[Your goal]:
Would you please restate all of the data exactly?

[Records shown]:
'''
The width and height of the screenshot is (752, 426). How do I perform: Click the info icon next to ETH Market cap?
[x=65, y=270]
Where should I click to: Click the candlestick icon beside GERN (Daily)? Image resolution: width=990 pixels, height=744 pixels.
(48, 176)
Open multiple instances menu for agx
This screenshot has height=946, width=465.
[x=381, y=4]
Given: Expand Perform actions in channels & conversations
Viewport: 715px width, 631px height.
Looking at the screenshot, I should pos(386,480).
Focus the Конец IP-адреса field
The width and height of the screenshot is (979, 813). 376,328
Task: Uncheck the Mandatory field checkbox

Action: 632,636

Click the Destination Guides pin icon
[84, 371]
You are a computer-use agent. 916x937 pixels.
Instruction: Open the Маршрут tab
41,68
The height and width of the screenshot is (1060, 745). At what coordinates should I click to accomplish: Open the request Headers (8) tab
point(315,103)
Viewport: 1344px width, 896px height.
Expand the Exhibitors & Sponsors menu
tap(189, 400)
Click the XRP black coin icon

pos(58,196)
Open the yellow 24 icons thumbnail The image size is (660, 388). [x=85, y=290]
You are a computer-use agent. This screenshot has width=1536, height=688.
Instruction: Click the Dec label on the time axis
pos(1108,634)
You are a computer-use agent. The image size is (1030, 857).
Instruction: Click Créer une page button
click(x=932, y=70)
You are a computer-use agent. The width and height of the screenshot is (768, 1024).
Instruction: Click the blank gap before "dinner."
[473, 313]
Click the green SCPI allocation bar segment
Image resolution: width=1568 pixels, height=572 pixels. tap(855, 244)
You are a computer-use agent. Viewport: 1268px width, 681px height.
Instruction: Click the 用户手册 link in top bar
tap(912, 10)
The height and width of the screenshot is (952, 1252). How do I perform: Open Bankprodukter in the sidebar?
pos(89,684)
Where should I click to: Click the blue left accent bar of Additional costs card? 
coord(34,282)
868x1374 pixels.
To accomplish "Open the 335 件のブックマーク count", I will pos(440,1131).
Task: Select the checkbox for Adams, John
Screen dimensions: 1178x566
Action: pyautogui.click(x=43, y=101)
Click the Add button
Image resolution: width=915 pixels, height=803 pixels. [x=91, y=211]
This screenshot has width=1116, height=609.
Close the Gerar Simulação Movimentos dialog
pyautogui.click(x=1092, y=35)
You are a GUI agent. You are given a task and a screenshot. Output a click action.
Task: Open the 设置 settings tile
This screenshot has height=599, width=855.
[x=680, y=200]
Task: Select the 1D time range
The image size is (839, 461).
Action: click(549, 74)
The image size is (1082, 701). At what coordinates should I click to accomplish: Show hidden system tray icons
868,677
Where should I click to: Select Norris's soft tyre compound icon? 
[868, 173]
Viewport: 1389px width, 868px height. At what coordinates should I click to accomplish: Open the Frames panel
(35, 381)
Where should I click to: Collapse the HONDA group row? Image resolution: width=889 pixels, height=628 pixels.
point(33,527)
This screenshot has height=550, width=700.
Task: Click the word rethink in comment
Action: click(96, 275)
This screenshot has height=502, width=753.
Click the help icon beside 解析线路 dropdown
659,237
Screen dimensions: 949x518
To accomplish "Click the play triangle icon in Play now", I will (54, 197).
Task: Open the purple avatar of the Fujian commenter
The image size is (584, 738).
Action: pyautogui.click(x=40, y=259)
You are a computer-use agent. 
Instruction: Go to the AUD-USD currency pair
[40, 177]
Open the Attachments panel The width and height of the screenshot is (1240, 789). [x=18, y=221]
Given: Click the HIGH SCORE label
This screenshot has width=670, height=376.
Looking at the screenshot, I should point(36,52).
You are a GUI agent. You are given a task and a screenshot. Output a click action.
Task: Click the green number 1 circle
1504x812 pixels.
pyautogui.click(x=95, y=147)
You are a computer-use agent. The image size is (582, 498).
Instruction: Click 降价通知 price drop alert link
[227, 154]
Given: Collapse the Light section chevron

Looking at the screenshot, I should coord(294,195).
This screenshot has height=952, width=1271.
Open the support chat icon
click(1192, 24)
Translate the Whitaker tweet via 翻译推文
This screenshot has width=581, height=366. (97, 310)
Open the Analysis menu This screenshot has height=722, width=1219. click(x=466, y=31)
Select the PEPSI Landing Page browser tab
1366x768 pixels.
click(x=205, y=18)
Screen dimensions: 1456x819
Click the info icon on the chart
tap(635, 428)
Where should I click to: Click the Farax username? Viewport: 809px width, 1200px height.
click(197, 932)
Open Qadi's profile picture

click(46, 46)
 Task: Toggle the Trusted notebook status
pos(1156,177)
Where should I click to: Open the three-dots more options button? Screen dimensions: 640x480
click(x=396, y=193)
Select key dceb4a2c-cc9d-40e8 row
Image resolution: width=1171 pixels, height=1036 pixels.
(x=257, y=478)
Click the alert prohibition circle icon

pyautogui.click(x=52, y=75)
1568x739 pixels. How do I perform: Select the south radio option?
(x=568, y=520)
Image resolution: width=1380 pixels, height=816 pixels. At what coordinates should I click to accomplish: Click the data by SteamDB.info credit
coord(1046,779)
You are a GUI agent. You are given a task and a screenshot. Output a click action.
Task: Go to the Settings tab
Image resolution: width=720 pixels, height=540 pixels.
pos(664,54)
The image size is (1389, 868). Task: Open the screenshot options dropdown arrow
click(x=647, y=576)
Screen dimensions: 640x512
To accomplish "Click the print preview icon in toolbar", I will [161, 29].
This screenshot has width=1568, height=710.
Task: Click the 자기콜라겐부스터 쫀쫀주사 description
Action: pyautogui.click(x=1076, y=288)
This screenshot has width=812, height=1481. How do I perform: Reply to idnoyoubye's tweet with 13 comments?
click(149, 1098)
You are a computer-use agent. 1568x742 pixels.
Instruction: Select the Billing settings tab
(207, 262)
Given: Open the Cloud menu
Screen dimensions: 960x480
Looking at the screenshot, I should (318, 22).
'''
[Solution for this problem]:
The width and height of the screenshot is (752, 426). How do I perform: Click the info icon next to ETH Market cap?
[x=65, y=270]
Where should I click to: Click the candlestick icon beside GERN (Daily)? Image resolution: width=990 pixels, height=744 pixels.
(48, 176)
Open multiple instances menu for agx
This screenshot has height=946, width=465.
[x=381, y=4]
Given: Expand Perform actions in channels & conversations
Viewport: 715px width, 631px height.
Looking at the screenshot, I should pos(386,480).
Focus the Конец IP-адреса field
The width and height of the screenshot is (979, 813). 376,328
Task: Uncheck the Mandatory field checkbox

Action: 632,636

Click the Destination Guides pin icon
[84, 371]
You are a computer-use agent. 916x937 pixels.
Instruction: Open the Маршрут tab
41,68
The height and width of the screenshot is (1060, 745). At what coordinates should I click to accomplish: Open the request Headers (8) tab
point(315,103)
Viewport: 1344px width, 896px height.
Expand the Exhibitors & Sponsors menu
tap(189, 400)
Click the XRP black coin icon

pos(58,196)
Open the yellow 24 icons thumbnail The image size is (660, 388). [x=85, y=290]
You are a computer-use agent. This screenshot has width=1536, height=688.
Instruction: Click the Dec label on the time axis
pos(1108,634)
You are a computer-use agent. The image size is (1030, 857).
Instruction: Click Créer une page button
click(x=932, y=70)
You are a computer-use agent. The width and height of the screenshot is (768, 1024).
Instruction: Click the blank gap before "dinner."
[473, 313]
Click the green SCPI allocation bar segment
Image resolution: width=1568 pixels, height=572 pixels. tap(855, 244)
You are a computer-use agent. Viewport: 1268px width, 681px height.
Instruction: Click the 用户手册 link in top bar
tap(912, 10)
The height and width of the screenshot is (952, 1252). How do I perform: Open Bankprodukter in the sidebar?
pos(89,684)
Where should I click to: Click the blue left accent bar of Additional costs card? 
coord(34,282)
868x1374 pixels.
To accomplish "Open the 335 件のブックマーク count", I will pos(440,1131).
Task: Select the checkbox for Adams, John
Screen dimensions: 1178x566
Action: pyautogui.click(x=43, y=101)
Click the Add button
Image resolution: width=915 pixels, height=803 pixels. [x=91, y=211]
This screenshot has width=1116, height=609.
Close the Gerar Simulação Movimentos dialog
pyautogui.click(x=1092, y=35)
You are a GUI agent. You are given a task and a screenshot. Output a click action.
Task: Open the 设置 settings tile
This screenshot has height=599, width=855.
[x=680, y=200]
Task: Select the 1D time range
The image size is (839, 461).
Action: click(549, 74)
The image size is (1082, 701). At what coordinates should I click to accomplish: Show hidden system tray icons
868,677
Where should I click to: Select Norris's soft tyre compound icon? 
[868, 173]
Viewport: 1389px width, 868px height. At what coordinates should I click to accomplish: Open the Frames panel
(35, 381)
Where should I click to: Collapse the HONDA group row? Image resolution: width=889 pixels, height=628 pixels.
point(33,527)
This screenshot has height=550, width=700.
Task: Click the word rethink in comment
Action: click(96, 275)
This screenshot has height=502, width=753.
Click the help icon beside 解析线路 dropdown
659,237
Screen dimensions: 949x518
To accomplish "Click the play triangle icon in Play now", I will (54, 197).
Task: Open the purple avatar of the Fujian commenter
The image size is (584, 738).
Action: pyautogui.click(x=40, y=259)
You are a computer-use agent. 
Instruction: Go to the AUD-USD currency pair
[40, 177]
Open the Attachments panel The width and height of the screenshot is (1240, 789). [x=18, y=221]
Given: Click the HIGH SCORE label
This screenshot has width=670, height=376.
Looking at the screenshot, I should point(36,52).
You are a GUI agent. You are given a task and a screenshot. Output a click action.
Task: Click the green number 1 circle
1504x812 pixels.
pyautogui.click(x=95, y=147)
You are a computer-use agent. The image size is (582, 498).
Instruction: Click 降价通知 price drop alert link
[227, 154]
Given: Collapse the Light section chevron

Looking at the screenshot, I should coord(294,195).
This screenshot has height=952, width=1271.
Open the support chat icon
click(1192, 24)
Translate the Whitaker tweet via 翻译推文
This screenshot has width=581, height=366. (97, 310)
Open the Analysis menu This screenshot has height=722, width=1219. click(x=466, y=31)
Select the PEPSI Landing Page browser tab
1366x768 pixels.
click(x=205, y=18)
Screen dimensions: 1456x819
Click the info icon on the chart
tap(635, 428)
Where should I click to: Click the Farax username? Viewport: 809px width, 1200px height.
click(197, 932)
Open Qadi's profile picture

click(46, 46)
 Task: Toggle the Trusted notebook status
pos(1156,177)
Where should I click to: Open the three-dots more options button? Screen dimensions: 640x480
click(x=396, y=193)
Select key dceb4a2c-cc9d-40e8 row
Image resolution: width=1171 pixels, height=1036 pixels.
(x=257, y=478)
Click the alert prohibition circle icon

pyautogui.click(x=52, y=75)
1568x739 pixels. How do I perform: Select the south radio option?
(x=568, y=520)
Image resolution: width=1380 pixels, height=816 pixels. At what coordinates should I click to accomplish: Click the data by SteamDB.info credit
coord(1046,779)
You are a GUI agent. You are given a task and a screenshot. Output a click action.
Task: Go to the Settings tab
Image resolution: width=720 pixels, height=540 pixels.
pos(664,54)
The image size is (1389, 868). Task: Open the screenshot options dropdown arrow
click(x=647, y=576)
Screen dimensions: 640x512
To accomplish "Click the print preview icon in toolbar", I will [161, 29].
This screenshot has width=1568, height=710.
Task: Click the 자기콜라겐부스터 쫀쫀주사 description
Action: pyautogui.click(x=1076, y=288)
This screenshot has width=812, height=1481. How do I perform: Reply to idnoyoubye's tweet with 13 comments?
click(149, 1098)
You are a computer-use agent. 1568x742 pixels.
Instruction: Select the Billing settings tab
(207, 262)
Given: Open the Cloud menu
Screen dimensions: 960x480
Looking at the screenshot, I should (318, 22).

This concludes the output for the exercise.